• **About this exercise**
Scan the lines below for "computer"; report the number of lines that contain it, and only that.

• **Source material**
== Segment start ==
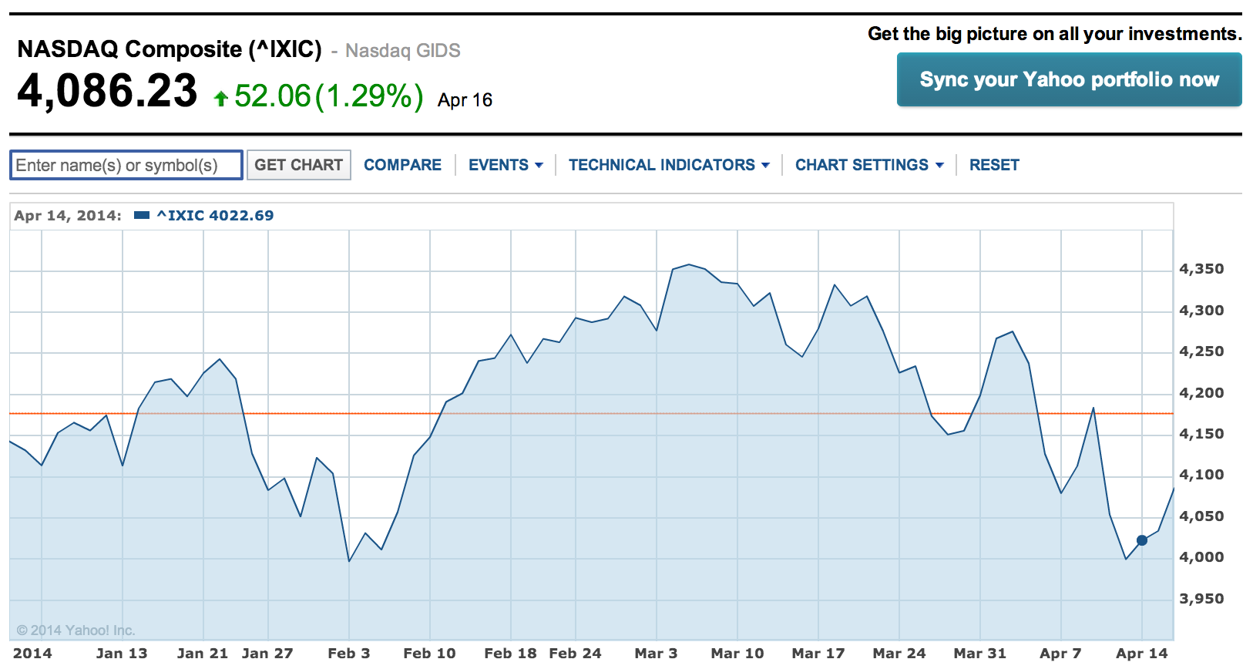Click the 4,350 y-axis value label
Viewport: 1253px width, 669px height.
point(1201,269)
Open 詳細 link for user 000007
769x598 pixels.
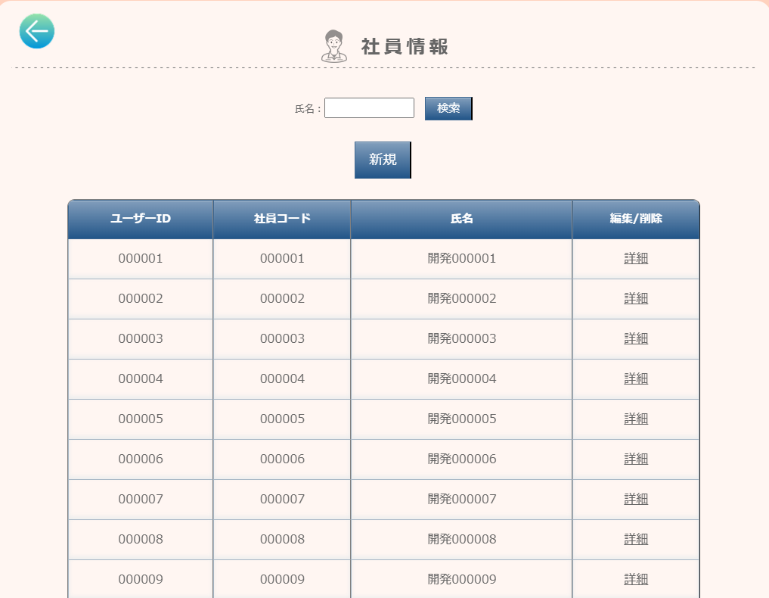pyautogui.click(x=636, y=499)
== Segment end ==
== Segment start ==
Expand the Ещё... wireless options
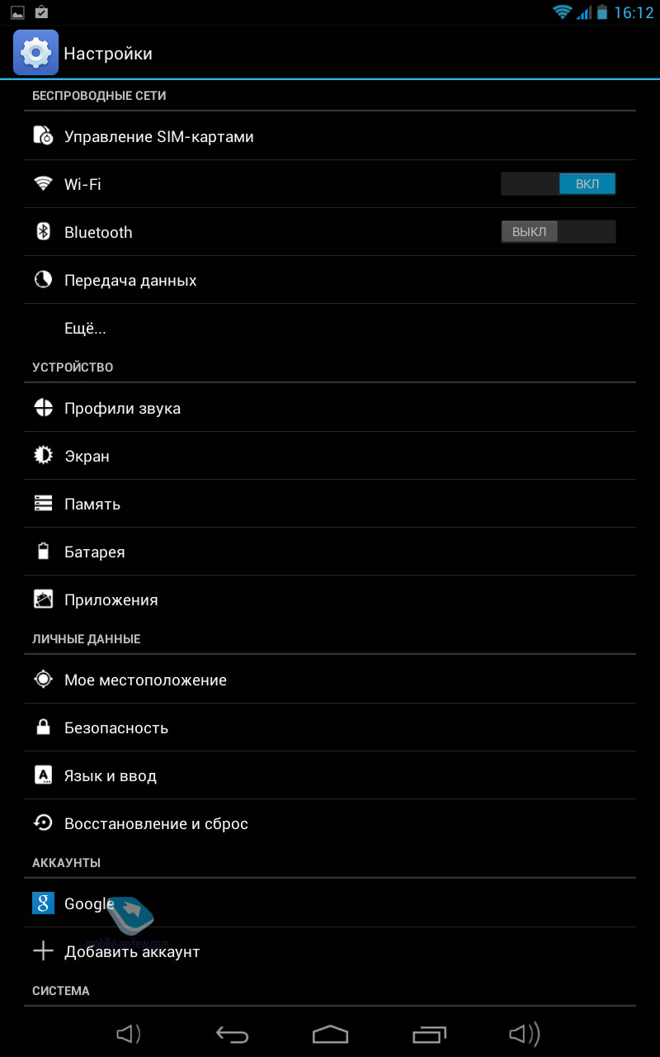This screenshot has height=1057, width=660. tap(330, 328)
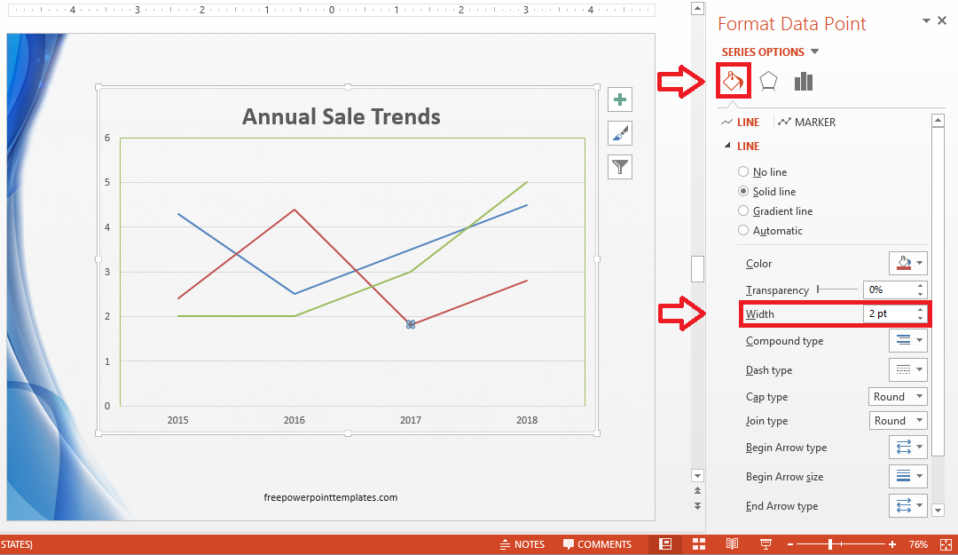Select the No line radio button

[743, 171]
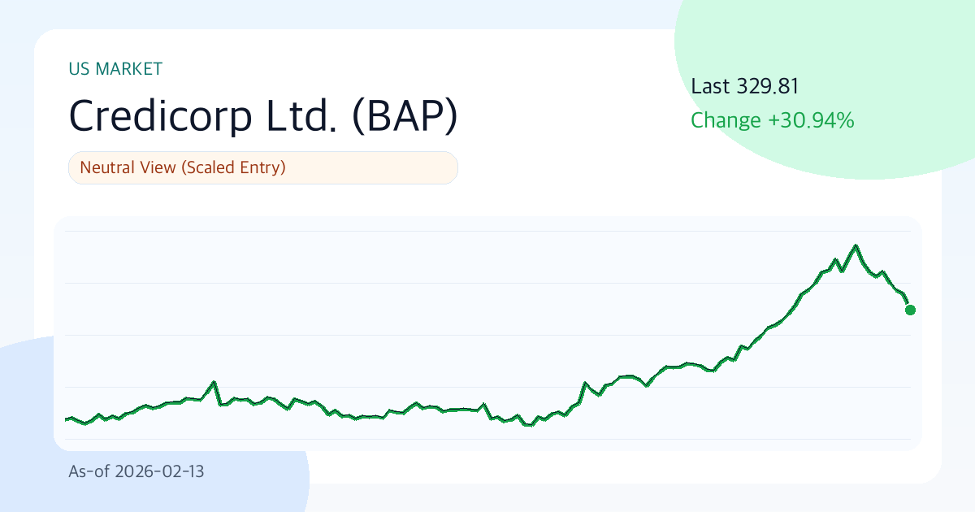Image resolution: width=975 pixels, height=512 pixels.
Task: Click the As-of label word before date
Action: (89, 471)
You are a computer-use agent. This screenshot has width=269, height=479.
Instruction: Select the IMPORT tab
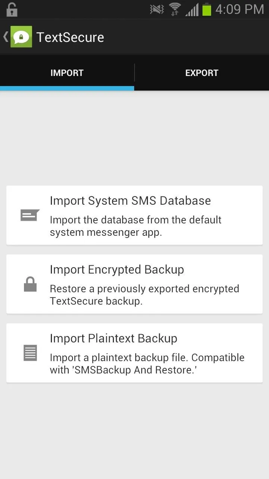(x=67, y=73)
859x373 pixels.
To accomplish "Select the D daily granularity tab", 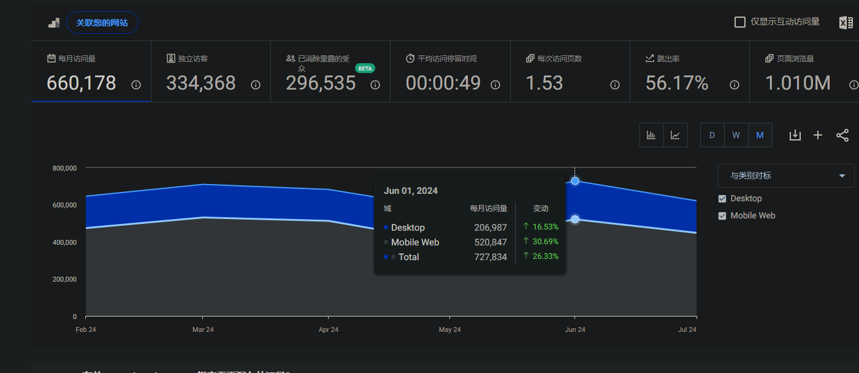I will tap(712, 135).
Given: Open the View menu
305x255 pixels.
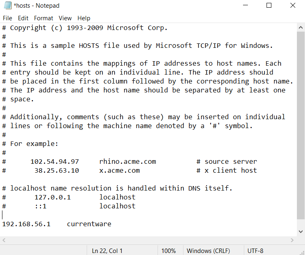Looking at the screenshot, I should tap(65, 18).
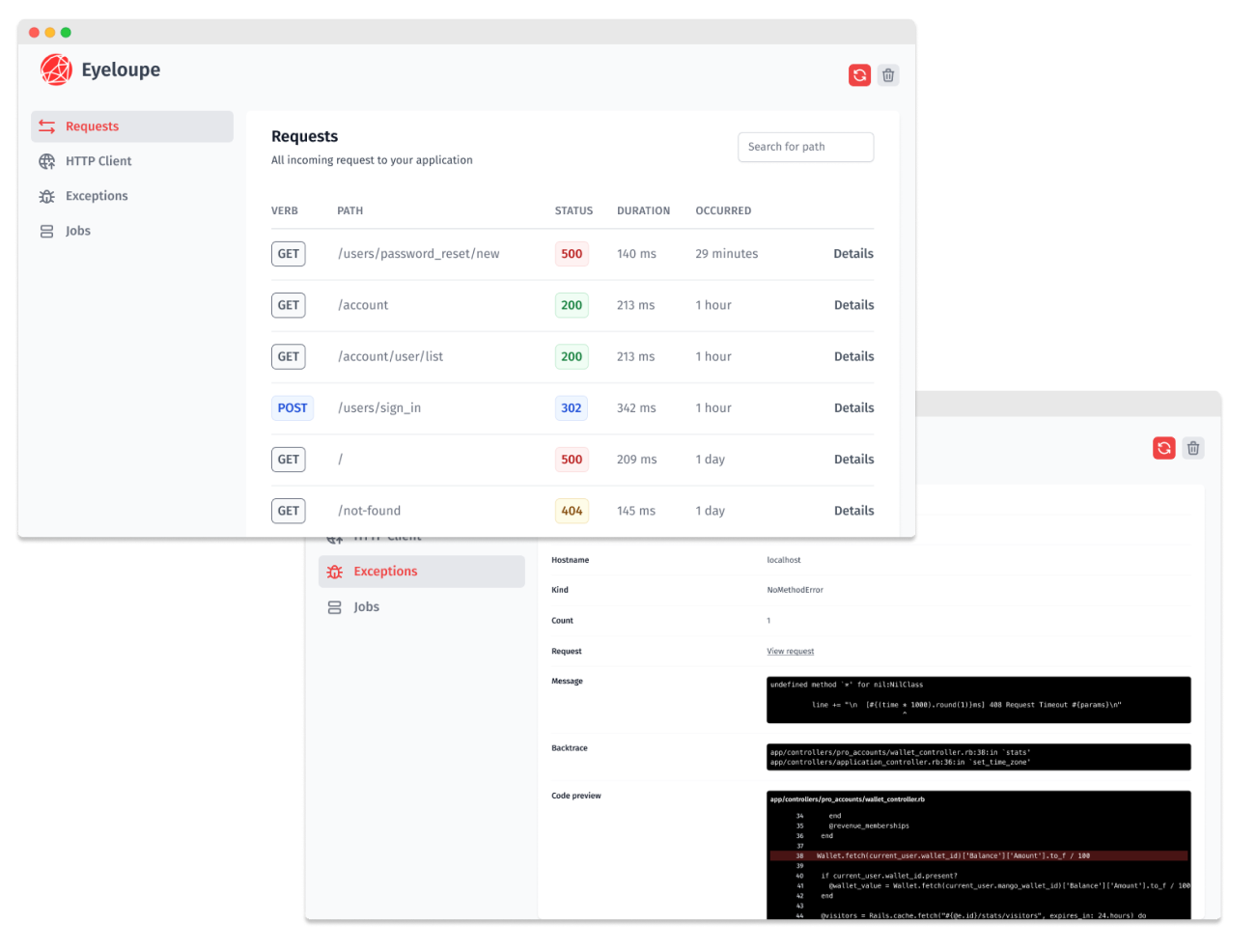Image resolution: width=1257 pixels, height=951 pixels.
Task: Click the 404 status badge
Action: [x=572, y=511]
== Segment end ==
== Segment start ==
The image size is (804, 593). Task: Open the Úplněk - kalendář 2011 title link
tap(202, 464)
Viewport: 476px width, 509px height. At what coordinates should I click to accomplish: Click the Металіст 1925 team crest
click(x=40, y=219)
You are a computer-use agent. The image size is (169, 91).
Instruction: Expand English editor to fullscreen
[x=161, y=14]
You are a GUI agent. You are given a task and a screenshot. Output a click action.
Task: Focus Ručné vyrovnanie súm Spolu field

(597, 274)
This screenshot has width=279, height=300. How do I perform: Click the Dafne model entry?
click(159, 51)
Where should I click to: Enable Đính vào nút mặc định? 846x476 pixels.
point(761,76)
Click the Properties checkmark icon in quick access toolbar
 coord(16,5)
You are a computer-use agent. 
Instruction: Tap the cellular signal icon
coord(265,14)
== Segment end ==
• **Solution to this task**
3